I’m being a little harsh on you there. For this movie weary, normally on the ball, reviewer fell into the exact same trap. Stupid, stupid…
As I said, the film begins in a very customary way. It’s a small Washington town Julia Dunning (Jessica Biel – Total Recall and the Texas Chainsaw Massacre remakes) lives in. An ex mining town that’s seen better economies, where children go missing with startling regularity. She appears to be the local nurse, a widow bringing up her son, David, with the help of a good friend/nanny. I wonder who on Earth is going to get kidnapped…?
And you are right. BAOW! Before you know it, wee Davie is getting half-inched and Julia is chasing after the titular Man in her nightgown. Running through the forest at night, chasing the mysterious van that holds her son. The wide eyed, desperate mother chasing an unknown enemy. Before you know it, this could be The Texas Chainsaw Massacre remake again. I mean, look. There’s Jessica Biel. She’s limping on the same leg. Screaming in the woods and eventually tied to a chair and left screaming for a very long time. You’ve seen it all before.
Only this time, it’s not targeted at your demographic, son. This is horror for your Mammies and Grannies, this film. They’ll be shouting at the telly and screaming about how all men are bastards and loving this shite, you think.
Twist number one and your whole world is turned upside down. It’s that good.
The twists thereafter kind of fizzle out and you realise that this is not going to be as “brutally unflinching” as the directors previous work. This is a different beast altogether. In fact, it can’t be called a beast. I mean, Martyrs WAS a beast. The Tall Man is more of neighbour’s dog that bites you if you try and get your ball back from their garden. In fact, no, it’s not as scary as that… Remember 80′s sitcom puppet legend ALF? Him with a cold sore and halitosis. It’s THAT kind of beast compared to Martyr‘s rabid, foaming Rottweiler…
And Jessica Biel is no dog either (I know. FANTASTIC segue, Organ). But wearing almost no make up, in her mumsy cardigan and the washed out colour pallet of the film strips those Hollywood looks and genuinely makes her look, well, less super humanly beautiful and much more believable as the MILF next door. She brings a very well balanced and executed performance here in very difficult circumstances at times. I can understand what brought her to the table and she’s perfectly cast for a number of reasons.

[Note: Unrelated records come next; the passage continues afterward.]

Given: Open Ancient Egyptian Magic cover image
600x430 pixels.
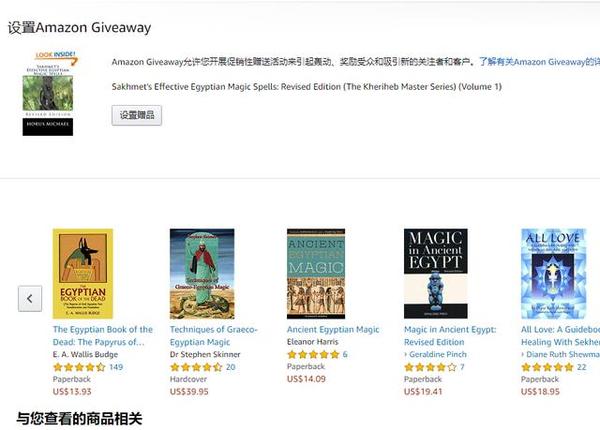Looking at the screenshot, I should (x=316, y=274).
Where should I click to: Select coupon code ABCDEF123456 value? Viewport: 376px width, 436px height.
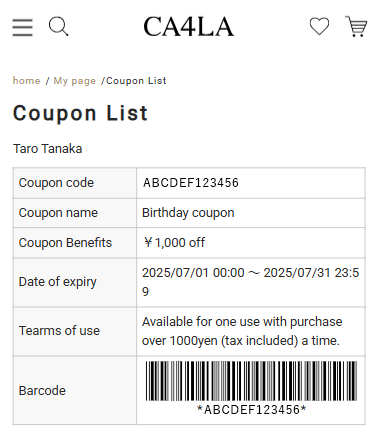(191, 183)
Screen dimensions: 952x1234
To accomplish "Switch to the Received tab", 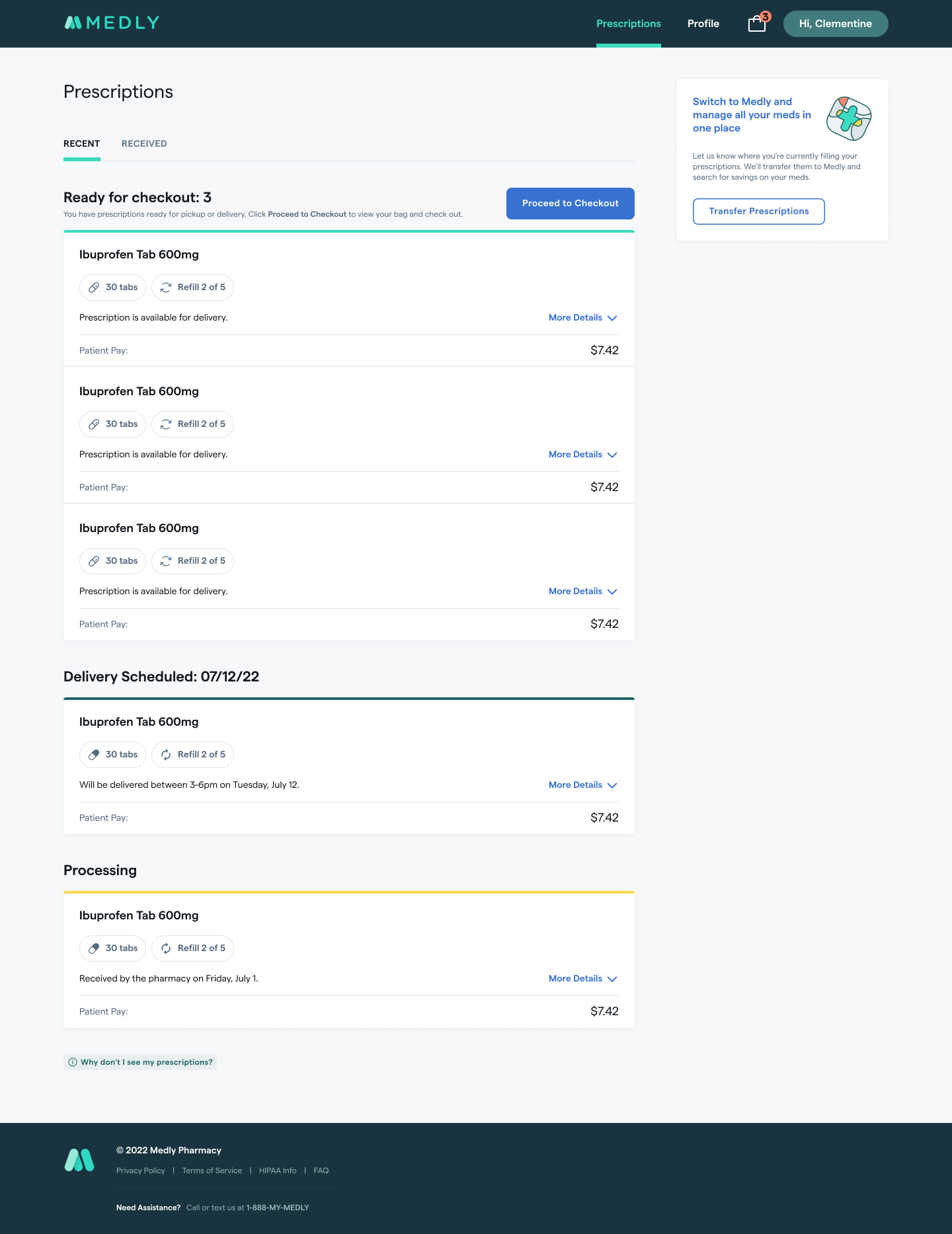I will 144,144.
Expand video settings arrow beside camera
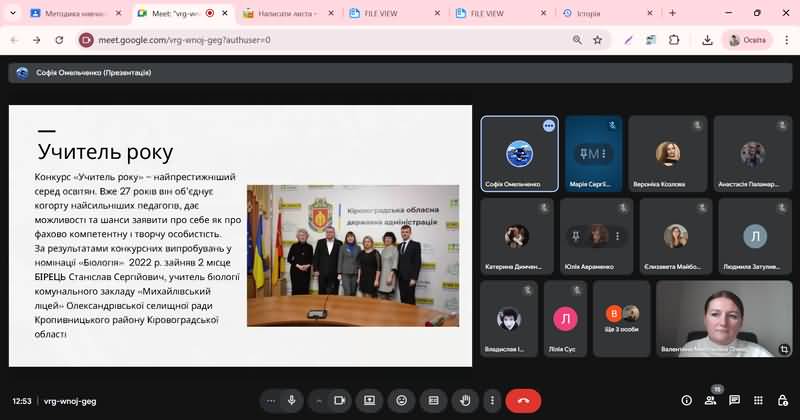This screenshot has height=420, width=800. click(x=318, y=400)
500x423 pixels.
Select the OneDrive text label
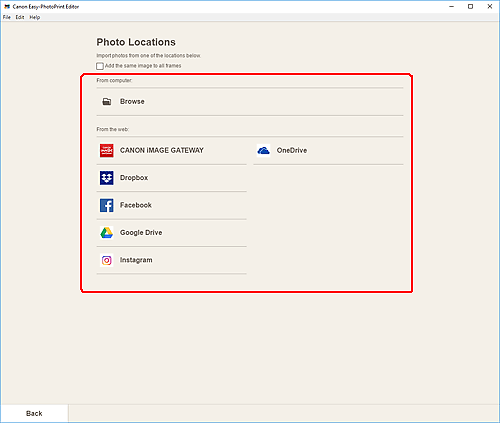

She plays straight into every convention that Laugier wishes for you to swallow up and is equally adept when the conventions break and after yesterday’s barely-worth-commenting-on appearance in Total Recall, she impressed me again. As the backbone of the piece, she’s exemplary and surrounded by the equally impressive supporting cast of Jodelle Ferland (Case 39, Silent Hill, The Cabin In The Woods), Stephen McHattie (Watchmen, Pontypool) and the guy that played Cancer Man in The X-Files (William B. Davies). If this film proves anything, it proves Laugier knows how to cast and direct an English speaking film.
It’s a bold effort with Laugier essentially orchestrating a reversal of standard thriller conventions. It’s a good idea but one that is never perfectly executed. The end of this film should make you feel triumphant, ecstatic, or at the very least, relieved. Personally, I never felt much at all, although I liked the story and the courage of the script, it still lacked a little emotional attachment.
Perhaps it’s a side effect of being constantly wrong footed throughout the whole film or, as I suggested earlier, I’m in the wrong demographic here and it’s not aimed at me. I think The Tall Man deserves to be watched but I fear a backlash from horror fans duped by the fake premise. The same kind of backlash M. Night Shyamalan’s The Village received. Let’s hope not. Let’s see if people can accept the unconventional for once. Sadly, I don’t know if many can.
Me? I’m just glad I got to see it before my daughter got the chance to tell me about it. She’s Slenderman daft at the minute.